Pixel coordinate grounding data:
-----
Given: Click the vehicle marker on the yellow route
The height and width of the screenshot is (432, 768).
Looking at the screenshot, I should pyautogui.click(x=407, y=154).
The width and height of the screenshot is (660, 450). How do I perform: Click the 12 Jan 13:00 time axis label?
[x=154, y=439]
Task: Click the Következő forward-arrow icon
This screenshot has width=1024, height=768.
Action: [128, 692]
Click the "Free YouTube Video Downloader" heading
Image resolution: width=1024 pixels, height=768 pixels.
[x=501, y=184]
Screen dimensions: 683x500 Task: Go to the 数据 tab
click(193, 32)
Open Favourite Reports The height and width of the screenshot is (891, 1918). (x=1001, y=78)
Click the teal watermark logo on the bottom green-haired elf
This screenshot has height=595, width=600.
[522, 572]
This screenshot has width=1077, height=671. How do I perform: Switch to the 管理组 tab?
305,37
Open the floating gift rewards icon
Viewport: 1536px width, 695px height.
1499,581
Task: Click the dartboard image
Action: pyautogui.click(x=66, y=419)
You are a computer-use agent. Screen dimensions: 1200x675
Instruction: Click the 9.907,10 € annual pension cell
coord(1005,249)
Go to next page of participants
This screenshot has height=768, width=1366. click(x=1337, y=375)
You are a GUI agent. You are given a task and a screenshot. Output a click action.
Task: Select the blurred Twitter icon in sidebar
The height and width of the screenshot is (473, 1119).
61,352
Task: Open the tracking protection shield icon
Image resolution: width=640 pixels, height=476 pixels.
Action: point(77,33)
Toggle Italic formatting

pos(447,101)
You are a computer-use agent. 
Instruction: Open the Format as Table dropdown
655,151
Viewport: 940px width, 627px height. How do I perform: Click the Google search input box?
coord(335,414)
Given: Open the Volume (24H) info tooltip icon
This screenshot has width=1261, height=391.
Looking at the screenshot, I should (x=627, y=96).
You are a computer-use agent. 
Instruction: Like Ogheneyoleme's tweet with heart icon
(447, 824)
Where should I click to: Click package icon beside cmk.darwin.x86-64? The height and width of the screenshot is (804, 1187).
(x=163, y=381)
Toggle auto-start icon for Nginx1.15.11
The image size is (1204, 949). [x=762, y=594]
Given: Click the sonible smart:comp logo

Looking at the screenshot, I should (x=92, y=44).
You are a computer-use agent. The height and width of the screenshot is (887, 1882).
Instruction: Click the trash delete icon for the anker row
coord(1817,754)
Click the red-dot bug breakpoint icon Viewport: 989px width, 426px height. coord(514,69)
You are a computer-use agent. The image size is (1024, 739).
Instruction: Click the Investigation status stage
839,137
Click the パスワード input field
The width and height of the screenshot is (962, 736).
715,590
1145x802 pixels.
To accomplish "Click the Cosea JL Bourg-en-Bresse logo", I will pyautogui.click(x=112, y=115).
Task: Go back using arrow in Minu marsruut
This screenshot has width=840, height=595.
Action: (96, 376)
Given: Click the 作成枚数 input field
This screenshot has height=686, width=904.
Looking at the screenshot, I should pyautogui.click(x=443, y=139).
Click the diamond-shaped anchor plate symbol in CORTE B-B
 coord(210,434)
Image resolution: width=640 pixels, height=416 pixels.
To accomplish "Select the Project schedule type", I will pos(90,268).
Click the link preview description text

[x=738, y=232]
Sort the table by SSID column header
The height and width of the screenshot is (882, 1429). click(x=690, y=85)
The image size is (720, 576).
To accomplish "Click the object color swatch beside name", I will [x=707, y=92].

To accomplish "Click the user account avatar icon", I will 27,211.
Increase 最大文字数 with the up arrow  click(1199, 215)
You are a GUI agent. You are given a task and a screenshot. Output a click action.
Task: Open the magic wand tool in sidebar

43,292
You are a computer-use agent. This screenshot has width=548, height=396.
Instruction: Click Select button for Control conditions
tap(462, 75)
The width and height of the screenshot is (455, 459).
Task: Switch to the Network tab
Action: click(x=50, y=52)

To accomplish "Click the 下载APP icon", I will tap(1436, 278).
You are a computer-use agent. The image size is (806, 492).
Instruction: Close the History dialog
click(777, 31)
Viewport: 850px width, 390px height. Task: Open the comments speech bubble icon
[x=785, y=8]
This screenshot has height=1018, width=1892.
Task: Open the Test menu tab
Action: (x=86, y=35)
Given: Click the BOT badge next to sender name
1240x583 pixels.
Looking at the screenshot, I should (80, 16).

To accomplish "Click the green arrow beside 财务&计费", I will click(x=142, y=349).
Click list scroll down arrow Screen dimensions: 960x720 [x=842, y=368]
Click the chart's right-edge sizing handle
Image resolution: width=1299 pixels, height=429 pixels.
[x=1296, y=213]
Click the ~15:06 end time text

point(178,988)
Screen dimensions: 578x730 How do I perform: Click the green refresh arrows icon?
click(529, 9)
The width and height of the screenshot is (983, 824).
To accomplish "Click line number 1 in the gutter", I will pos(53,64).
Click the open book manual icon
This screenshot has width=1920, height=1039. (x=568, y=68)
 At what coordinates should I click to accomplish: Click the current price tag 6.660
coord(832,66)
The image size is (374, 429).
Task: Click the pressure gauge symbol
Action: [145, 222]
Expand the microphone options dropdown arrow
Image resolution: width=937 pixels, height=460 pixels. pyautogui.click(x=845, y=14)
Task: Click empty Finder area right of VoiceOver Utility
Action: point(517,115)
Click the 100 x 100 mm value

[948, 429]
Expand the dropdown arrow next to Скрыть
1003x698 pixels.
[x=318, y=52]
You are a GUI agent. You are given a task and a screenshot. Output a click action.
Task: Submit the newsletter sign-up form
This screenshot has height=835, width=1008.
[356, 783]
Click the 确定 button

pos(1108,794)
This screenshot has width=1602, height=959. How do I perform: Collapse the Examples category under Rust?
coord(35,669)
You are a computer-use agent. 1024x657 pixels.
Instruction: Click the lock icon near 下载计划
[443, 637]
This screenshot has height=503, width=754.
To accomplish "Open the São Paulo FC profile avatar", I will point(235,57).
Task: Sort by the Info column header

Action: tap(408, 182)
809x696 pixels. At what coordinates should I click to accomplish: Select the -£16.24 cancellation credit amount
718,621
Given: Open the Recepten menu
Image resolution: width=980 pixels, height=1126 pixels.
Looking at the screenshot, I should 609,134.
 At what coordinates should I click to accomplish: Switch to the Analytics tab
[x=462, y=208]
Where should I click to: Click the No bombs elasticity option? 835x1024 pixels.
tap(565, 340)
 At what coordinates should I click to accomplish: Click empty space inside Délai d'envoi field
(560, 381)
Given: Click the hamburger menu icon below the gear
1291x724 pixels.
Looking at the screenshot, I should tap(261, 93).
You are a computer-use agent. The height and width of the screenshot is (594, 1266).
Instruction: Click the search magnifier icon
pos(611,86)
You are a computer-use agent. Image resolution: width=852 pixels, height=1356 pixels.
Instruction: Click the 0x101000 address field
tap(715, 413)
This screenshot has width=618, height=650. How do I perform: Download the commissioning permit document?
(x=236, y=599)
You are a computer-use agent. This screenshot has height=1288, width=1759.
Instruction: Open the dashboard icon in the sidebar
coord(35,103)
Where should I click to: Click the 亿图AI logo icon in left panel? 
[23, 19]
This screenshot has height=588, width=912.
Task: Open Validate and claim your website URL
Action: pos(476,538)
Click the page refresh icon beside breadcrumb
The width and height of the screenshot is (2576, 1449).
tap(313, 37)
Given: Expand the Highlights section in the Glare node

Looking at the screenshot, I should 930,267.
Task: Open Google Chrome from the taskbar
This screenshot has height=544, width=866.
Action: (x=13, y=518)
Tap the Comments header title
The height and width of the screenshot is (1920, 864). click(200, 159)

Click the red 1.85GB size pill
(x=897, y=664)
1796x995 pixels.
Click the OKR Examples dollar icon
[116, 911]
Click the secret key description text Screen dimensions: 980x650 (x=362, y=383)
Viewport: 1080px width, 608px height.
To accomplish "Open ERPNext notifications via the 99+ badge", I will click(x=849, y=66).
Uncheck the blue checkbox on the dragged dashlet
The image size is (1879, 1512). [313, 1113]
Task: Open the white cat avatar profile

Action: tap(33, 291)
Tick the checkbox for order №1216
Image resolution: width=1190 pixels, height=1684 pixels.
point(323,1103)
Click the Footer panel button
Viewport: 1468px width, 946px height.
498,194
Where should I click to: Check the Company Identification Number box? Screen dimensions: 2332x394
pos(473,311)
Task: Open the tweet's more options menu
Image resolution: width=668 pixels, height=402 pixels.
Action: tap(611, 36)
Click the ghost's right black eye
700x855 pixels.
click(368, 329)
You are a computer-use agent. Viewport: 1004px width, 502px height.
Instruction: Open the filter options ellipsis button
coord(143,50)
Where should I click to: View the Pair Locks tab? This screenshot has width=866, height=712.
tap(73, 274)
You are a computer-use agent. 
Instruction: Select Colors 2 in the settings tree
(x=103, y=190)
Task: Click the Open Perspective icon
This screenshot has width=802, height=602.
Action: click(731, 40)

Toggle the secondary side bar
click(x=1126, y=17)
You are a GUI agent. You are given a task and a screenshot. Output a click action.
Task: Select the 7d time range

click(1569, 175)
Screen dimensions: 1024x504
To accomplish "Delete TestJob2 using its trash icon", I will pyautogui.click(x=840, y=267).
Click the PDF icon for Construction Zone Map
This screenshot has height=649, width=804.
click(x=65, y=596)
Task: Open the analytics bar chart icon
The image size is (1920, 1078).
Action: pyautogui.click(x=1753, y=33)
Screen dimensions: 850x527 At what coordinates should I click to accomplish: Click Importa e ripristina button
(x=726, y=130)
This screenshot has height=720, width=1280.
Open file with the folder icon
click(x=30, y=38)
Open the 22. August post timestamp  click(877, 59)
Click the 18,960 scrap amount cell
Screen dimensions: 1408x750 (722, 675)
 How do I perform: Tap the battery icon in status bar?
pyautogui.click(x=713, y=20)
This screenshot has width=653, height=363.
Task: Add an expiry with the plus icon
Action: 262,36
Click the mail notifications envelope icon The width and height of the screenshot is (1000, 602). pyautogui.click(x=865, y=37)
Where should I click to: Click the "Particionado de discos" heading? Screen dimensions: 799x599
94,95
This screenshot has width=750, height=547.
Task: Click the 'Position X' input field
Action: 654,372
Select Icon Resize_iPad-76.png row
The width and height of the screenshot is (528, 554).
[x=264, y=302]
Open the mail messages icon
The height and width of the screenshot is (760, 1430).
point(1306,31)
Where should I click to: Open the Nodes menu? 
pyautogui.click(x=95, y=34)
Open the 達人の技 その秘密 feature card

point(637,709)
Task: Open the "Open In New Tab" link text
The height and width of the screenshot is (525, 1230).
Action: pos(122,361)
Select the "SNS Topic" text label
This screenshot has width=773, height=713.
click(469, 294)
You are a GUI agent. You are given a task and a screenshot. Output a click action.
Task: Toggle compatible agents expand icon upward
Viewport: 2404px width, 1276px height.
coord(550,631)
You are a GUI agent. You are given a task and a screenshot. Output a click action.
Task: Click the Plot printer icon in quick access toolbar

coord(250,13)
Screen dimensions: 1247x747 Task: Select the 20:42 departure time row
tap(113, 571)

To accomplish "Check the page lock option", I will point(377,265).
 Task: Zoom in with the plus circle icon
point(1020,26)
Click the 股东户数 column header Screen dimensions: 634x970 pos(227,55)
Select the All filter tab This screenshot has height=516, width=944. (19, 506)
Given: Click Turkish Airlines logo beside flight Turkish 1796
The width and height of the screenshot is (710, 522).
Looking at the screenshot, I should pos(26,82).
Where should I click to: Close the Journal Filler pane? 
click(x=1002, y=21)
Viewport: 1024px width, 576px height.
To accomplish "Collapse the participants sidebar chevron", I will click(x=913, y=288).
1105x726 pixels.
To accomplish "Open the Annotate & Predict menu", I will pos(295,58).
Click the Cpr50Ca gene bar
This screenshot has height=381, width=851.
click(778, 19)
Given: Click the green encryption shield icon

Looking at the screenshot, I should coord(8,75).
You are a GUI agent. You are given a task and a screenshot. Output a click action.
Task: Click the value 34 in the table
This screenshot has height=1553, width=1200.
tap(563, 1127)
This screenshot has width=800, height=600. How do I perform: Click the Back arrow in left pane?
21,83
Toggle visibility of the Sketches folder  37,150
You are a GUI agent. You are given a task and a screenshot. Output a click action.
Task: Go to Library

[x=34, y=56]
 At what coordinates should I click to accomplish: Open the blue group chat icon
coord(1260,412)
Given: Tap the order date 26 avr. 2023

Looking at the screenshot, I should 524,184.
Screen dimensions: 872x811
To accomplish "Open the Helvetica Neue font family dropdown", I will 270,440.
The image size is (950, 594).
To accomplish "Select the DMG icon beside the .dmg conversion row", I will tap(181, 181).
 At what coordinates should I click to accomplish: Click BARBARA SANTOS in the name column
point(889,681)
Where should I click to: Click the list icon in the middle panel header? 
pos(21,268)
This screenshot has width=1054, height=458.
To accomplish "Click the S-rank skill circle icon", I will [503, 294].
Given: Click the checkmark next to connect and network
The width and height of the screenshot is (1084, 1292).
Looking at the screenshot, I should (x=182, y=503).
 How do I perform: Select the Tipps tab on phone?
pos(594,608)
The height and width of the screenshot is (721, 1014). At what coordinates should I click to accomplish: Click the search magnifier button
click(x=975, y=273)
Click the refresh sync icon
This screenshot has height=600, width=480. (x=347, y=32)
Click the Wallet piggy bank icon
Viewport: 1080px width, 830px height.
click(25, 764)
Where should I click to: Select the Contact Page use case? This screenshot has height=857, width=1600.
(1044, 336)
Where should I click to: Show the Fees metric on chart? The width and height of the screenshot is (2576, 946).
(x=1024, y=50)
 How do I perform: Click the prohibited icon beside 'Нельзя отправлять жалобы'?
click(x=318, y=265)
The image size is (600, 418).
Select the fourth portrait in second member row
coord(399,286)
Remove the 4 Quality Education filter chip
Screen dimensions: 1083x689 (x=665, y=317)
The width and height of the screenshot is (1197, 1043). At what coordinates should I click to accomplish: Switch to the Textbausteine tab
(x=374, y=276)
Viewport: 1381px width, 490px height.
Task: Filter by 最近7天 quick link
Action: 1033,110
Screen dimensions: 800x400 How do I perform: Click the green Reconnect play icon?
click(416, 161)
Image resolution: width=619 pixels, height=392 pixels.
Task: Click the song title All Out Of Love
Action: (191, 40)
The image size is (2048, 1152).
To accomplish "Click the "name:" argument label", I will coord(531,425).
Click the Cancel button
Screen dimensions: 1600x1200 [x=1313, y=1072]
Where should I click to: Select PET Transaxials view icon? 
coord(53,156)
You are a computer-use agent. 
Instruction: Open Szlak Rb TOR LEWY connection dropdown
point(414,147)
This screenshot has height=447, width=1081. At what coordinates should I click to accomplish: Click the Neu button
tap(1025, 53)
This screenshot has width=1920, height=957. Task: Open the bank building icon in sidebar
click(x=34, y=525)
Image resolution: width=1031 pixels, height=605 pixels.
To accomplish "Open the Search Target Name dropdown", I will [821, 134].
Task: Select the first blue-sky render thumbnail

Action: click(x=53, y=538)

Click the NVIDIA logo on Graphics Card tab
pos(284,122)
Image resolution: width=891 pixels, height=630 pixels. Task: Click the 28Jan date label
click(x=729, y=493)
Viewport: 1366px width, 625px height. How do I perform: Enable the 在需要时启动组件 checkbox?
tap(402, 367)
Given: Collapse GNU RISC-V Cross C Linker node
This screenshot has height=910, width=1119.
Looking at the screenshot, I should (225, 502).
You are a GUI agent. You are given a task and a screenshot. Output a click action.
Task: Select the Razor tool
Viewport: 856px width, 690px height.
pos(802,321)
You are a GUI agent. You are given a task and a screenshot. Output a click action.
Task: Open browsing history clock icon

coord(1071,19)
-----
Instructions to follow: Repeat exactly, and only, the lines of the records above, starting with the line that contains "Image resolution: width=891" and ending with the final line, both included.

Answer to the exercise:
Image resolution: width=891 pixels, height=630 pixels. Task: Click the 28Jan date label
click(x=729, y=493)
Viewport: 1366px width, 625px height. How do I perform: Enable the 在需要时启动组件 checkbox?
tap(402, 367)
Given: Collapse GNU RISC-V Cross C Linker node
This screenshot has height=910, width=1119.
Looking at the screenshot, I should (225, 502).
You are a GUI agent. You are given a task and a screenshot. Output a click action.
Task: Select the Razor tool
Viewport: 856px width, 690px height.
pos(802,321)
You are a GUI agent. You are given a task and a screenshot. Output a click action.
Task: Open browsing history clock icon

coord(1071,19)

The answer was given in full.